This final rule amends DoD profit policy to implement Section 813 of the National Defense Authorization Act for Fiscal Year 2000 (Public Law 106-65). The rule amends the weighted guidelines method of profit computation at DFARS 215.404-71 to combine the management and cost control elements of the performance risk factor; to establish a new “technology incentive” range for technical risk; and to slightly modify some of the cost control standards. In addition, the rule amends DFARS 215.404-4(b) to clarify that DoD departments and agencies must use a structured approach for developing a prenegotiation profit for fee objective on any negotiated contract action when cost or pricing data is obtained.

DoD published a proposed rule at 65 FR 32066 on May 22, 2000. Five sources submitted comments on the proposed rule. DoD considered all comments in the development of the final rule.
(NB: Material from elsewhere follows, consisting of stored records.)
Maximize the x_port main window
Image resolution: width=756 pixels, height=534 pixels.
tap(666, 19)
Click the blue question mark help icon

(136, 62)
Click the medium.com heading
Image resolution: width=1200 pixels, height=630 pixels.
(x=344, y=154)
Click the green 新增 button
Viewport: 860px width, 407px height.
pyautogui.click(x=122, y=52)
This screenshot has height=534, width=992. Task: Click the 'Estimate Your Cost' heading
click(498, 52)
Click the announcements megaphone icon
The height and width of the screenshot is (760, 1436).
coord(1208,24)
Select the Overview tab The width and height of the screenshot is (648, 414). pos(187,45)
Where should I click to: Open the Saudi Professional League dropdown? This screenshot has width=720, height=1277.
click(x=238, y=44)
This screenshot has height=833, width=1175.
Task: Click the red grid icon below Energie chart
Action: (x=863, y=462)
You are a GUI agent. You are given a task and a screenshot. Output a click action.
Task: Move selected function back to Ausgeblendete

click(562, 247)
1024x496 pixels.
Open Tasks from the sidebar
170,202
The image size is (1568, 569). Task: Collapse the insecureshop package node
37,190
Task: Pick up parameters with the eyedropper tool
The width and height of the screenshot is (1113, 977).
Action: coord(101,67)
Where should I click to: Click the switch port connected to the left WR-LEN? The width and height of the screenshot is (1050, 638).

The final rule is similar to the proposed rule, except for changes at 215.404-71-2(c)(3) that: (1) Permit use of the technology incentive range for acquisitions that include application of innovative new technologies; and (2) specify that the technology incentive range does not apply to efforts restricted to studies, analyses, or demonstrations that have a technical report as their primary deliverable.

This rule was not subject to Office of Management and Budget review under Executive Order 12866, dated September 30, 1993.

B. Regulatory Flexibility Act

DoD certifies that this final rule will not have a significant economic impact on a substantial number of small entities within the meaning of the Regulatory Flexibility Act, 5 U.S.C. 601, et seq., because most contracts awarded to small entities are below $500,000, are based on adequate price competition, or are for commercial items, and do not require submission of cost or pricing data.

C. Paperwork Reduction Act

The Paperwork Reduction Act does not apply because the rule does not impose any information collection requirements that require the approval of the Office of Management and Budget under 44 U.S.C. 3501, et seq.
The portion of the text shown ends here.